• [Activity]
Repeat all the data word for word.

• [Task inputs]
=== Begin Enclosure ===
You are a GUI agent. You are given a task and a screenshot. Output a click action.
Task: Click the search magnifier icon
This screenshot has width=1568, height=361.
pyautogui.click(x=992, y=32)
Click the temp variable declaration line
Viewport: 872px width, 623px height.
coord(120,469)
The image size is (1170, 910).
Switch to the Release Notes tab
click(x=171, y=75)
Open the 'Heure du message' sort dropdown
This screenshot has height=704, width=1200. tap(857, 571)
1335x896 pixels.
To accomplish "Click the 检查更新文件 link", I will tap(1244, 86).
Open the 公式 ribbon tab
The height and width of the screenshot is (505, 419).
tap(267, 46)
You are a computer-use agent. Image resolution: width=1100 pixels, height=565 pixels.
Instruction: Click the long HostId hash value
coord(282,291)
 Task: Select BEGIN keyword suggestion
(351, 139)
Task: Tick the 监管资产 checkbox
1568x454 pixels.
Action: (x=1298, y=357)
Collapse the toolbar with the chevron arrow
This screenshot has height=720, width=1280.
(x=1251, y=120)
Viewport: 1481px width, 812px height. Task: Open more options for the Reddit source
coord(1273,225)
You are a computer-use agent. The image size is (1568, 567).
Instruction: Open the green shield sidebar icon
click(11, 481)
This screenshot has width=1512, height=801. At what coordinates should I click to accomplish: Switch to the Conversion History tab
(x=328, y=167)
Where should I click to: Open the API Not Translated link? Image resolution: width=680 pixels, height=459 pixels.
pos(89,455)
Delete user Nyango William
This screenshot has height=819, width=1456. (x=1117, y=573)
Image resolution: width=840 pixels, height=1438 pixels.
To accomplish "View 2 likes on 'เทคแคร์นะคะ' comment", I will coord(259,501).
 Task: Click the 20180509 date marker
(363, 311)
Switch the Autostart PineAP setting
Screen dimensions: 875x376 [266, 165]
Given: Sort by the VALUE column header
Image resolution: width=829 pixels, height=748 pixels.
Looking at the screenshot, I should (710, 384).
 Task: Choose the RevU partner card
=== End Enclosure ===
• [Answer to the exercise]
You are a GUI agent. You are given a task and a screenshot. Output a click action.
Task: Click the search magnifier icon
This screenshot has width=1568, height=361.
pyautogui.click(x=992, y=32)
Click the temp variable declaration line
Viewport: 872px width, 623px height.
coord(120,469)
The image size is (1170, 910).
Switch to the Release Notes tab
click(x=171, y=75)
Open the 'Heure du message' sort dropdown
This screenshot has height=704, width=1200. tap(857, 571)
1335x896 pixels.
To accomplish "Click the 检查更新文件 link", I will tap(1244, 86).
Open the 公式 ribbon tab
The height and width of the screenshot is (505, 419).
tap(267, 46)
You are a computer-use agent. Image resolution: width=1100 pixels, height=565 pixels.
Instruction: Click the long HostId hash value
coord(282,291)
 Task: Select BEGIN keyword suggestion
(351, 139)
Task: Tick the 监管资产 checkbox
1568x454 pixels.
Action: (x=1298, y=357)
Collapse the toolbar with the chevron arrow
This screenshot has height=720, width=1280.
(x=1251, y=120)
Viewport: 1481px width, 812px height. Task: Open more options for the Reddit source
coord(1273,225)
You are a computer-use agent. The image size is (1568, 567).
Instruction: Open the green shield sidebar icon
click(11, 481)
This screenshot has width=1512, height=801. At what coordinates should I click to accomplish: Switch to the Conversion History tab
(x=328, y=167)
Where should I click to: Open the API Not Translated link? Image resolution: width=680 pixels, height=459 pixels.
pos(89,455)
Delete user Nyango William
This screenshot has height=819, width=1456. (x=1117, y=573)
Image resolution: width=840 pixels, height=1438 pixels.
To accomplish "View 2 likes on 'เทคแคร์นะคะ' comment", I will coord(259,501).
 Task: Click the 20180509 date marker
(363, 311)
Switch the Autostart PineAP setting
Screen dimensions: 875x376 [266, 165]
Given: Sort by the VALUE column header
Image resolution: width=829 pixels, height=748 pixels.
Looking at the screenshot, I should (710, 384).
 Task: Choose the RevU partner card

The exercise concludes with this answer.